### WHAT YOU HAVE TO DO
Repeat each record below exactly as it is written.
START GIVEN DATA
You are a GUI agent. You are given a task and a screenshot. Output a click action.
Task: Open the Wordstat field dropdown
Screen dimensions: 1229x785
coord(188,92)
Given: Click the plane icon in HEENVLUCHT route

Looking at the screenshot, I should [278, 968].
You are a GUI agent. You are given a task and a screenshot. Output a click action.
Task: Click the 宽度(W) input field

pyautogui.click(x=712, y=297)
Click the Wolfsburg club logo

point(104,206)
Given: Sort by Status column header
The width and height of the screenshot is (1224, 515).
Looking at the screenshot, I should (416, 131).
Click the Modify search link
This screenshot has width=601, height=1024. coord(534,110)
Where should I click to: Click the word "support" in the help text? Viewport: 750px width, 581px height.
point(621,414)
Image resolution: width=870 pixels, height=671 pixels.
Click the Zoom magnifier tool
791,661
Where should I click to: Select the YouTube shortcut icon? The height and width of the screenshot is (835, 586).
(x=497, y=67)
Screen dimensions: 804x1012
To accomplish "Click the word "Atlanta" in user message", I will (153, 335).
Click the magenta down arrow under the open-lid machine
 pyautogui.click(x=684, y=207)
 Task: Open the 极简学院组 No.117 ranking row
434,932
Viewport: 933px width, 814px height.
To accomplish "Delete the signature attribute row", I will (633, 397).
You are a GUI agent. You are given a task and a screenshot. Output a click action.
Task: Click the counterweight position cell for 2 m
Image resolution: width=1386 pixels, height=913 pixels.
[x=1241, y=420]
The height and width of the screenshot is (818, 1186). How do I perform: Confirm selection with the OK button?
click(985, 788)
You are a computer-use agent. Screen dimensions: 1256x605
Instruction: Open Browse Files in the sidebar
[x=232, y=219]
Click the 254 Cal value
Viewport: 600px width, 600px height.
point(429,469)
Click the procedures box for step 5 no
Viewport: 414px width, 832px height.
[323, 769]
END GIVEN DATA
### EXERCISE RESPONSE
You are a GUI agent. You are given a task and a screenshot. Output a click action.
Task: Open the Wordstat field dropdown
Screen dimensions: 1229x785
coord(188,92)
Given: Click the plane icon in HEENVLUCHT route

Looking at the screenshot, I should [278, 968].
You are a GUI agent. You are given a task and a screenshot. Output a click action.
Task: Click the 宽度(W) input field

pyautogui.click(x=712, y=297)
Click the Wolfsburg club logo

point(104,206)
Given: Sort by Status column header
The width and height of the screenshot is (1224, 515).
Looking at the screenshot, I should (416, 131).
Click the Modify search link
This screenshot has width=601, height=1024. coord(534,110)
Where should I click to: Click the word "support" in the help text? Viewport: 750px width, 581px height.
point(621,414)
Image resolution: width=870 pixels, height=671 pixels.
Click the Zoom magnifier tool
791,661
Where should I click to: Select the YouTube shortcut icon? The height and width of the screenshot is (835, 586).
(x=497, y=67)
Screen dimensions: 804x1012
To accomplish "Click the word "Atlanta" in user message", I will (153, 335).
Click the magenta down arrow under the open-lid machine
 pyautogui.click(x=684, y=207)
 Task: Open the 极简学院组 No.117 ranking row
434,932
Viewport: 933px width, 814px height.
To accomplish "Delete the signature attribute row", I will (633, 397).
You are a GUI agent. You are given a task and a screenshot. Output a click action.
Task: Click the counterweight position cell for 2 m
Image resolution: width=1386 pixels, height=913 pixels.
[x=1241, y=420]
The height and width of the screenshot is (818, 1186). How do I perform: Confirm selection with the OK button?
click(985, 788)
You are a computer-use agent. Screen dimensions: 1256x605
Instruction: Open Browse Files in the sidebar
[x=232, y=219]
Click the 254 Cal value
Viewport: 600px width, 600px height.
point(429,469)
Click the procedures box for step 5 no
Viewport: 414px width, 832px height.
[323, 769]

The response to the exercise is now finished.